Compito assegnato:
Puoi proseguire il testo sull'impatto degli sfratti sui minori, riprendendo subito dopo la sua ultima frase?

Sguardi in bilico

Riflessioni sull’impatto sui minori di  sfratti e ricollocamenti dei nuclei familiari. Ipotesi progettuali di interventi preventivi


Sofia Fornaroli | 5 Giugno 2020

Parto dagli sguardi dei bambini perchè sono quelli che feriscono di più. Sono gli sguardi dei bambini che arrivano con le loro famiglie ai Servizi Sociali territoriali dopo che un ufficiale giudiziario ha dato esecuzione allo sfratto e che non hanno un posto dove andare. Lo sfratto può tradursi in un evento dai tratti drammatici in particolare per i bambini: prima dell’assegnazione dell’alloggio popolare a cui molte famiglie ambiscono passano mesi e a volte anni di precarietà  e spesso di grande sofferenza.

 

Partiamo con l’esempio di un caso concreto di una famiglia che sta per subire uno sfratto. Ipotizziamo che si tratti di un nucleo non italiano con minori, in cui la giovane madre non parla italiano e  il padre lavora al mercato ortofrutticolo e non è presente perchè non può, visto che non sa bene come la prenderebbe il datore di lavoro.

Accade allora quello che non dovrebbe mai succedere: sono i bambini che iniziano a parlare con gli  assistenti sociali dei Servizi territoriali;  abbassano lo sguardo e raccontano che non sanno dove andare. Parlano loro perchè sanno parlare l’italiano e spesso  i loro genitori lo parlano a fatica o non lo parlano affatto. Allora si aprono dialoghi surreali, con ragazzini che dovrebbero essere a scuola e che invece devono tradurre, raccontare e spiegare, di solito con grande imbarazzo.

Estratto della fonte:
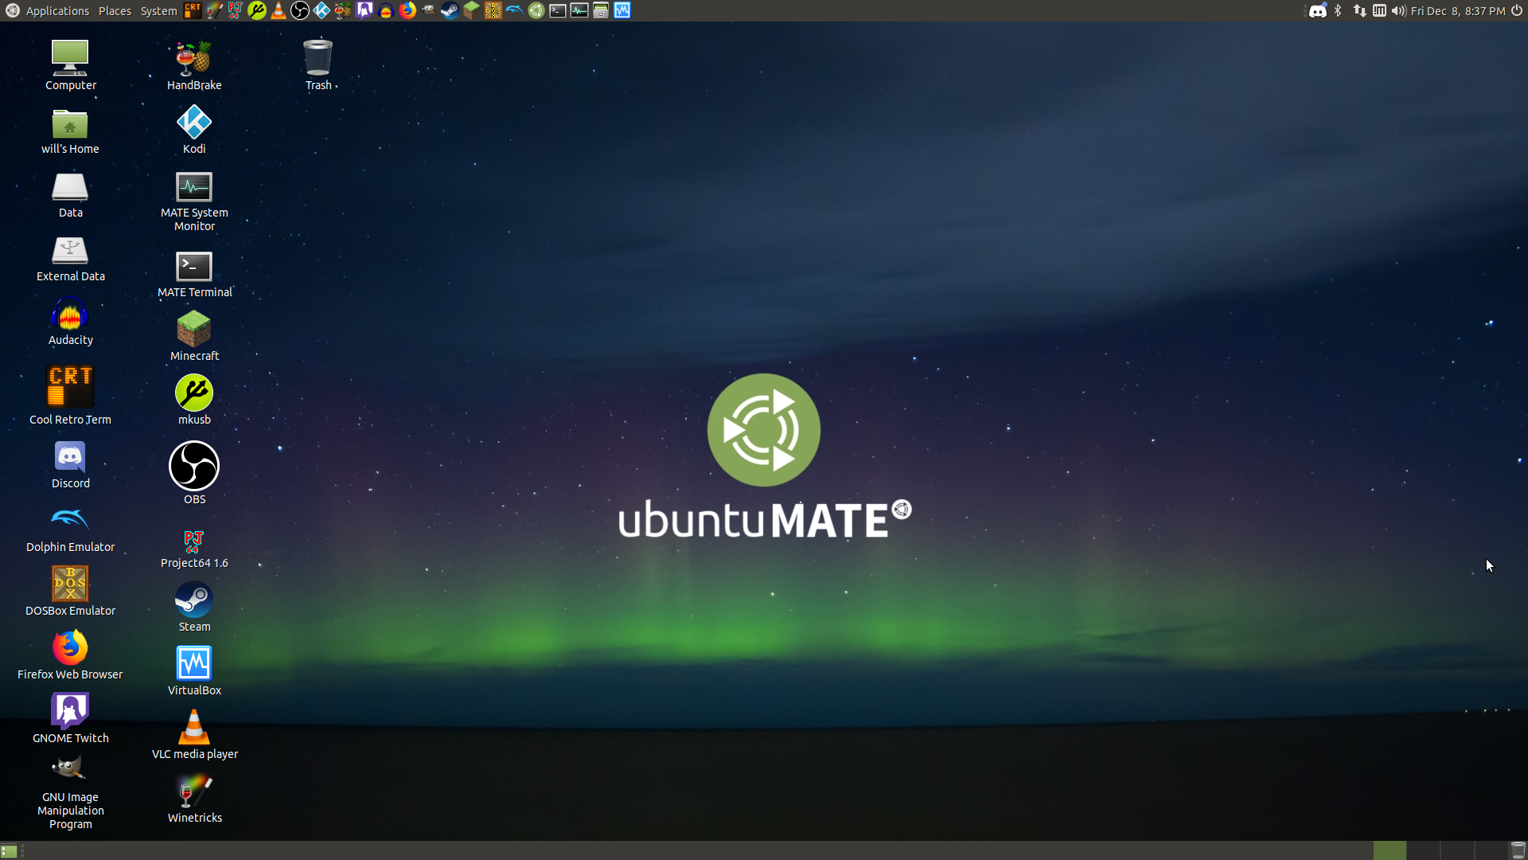
Task: Click the show desktop button
Action: coord(9,851)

Risposta:
 

È evidente che, dopo una prima sommaria fase di raccolta di informazioni, gli assistenti sociali interrompono i colloqui e spiegano agli adulti che non è opportuno parlare attraverso i loro figli. Non possono consentire  che i ragazzi vengano usati per colmare lacune che gli adulti non sanno colmare; mi riferisco agli adulti che stanno da entrambe le parti della barricata: quelli che non sono riusciti ad evitare di subire lo sfratto e quelli che non sono riusciti ad intervenire prima per evitarlo. La costruzione del progetto quindi viene rimandata a momenti in cui sarà presente un mediatore che permetta ai ragazzi di restare dove dovrebbero: a scuola.

 

Quali sono allora gli elementi che potremmo iniziare a mettere in campo o continuare ad usare, per arrivare ad un intervento più tempestivo e più rispettoso di tutti?

Partiamo da alcuni aspetti che nel tempo sono risultati evidenti a chi lavora nei servizi sociali delle grandi città: per molte famiglie  è essenziale vivere in un grande agglomerato urbano, dove la diversità, l’appartenenza a un’etnia diversa risaltano meno e dove si fa gruppo; a Milano nelle zone intorno alla vecchia moschea di viale Jenner le famiglie si conoscono e si aiutano.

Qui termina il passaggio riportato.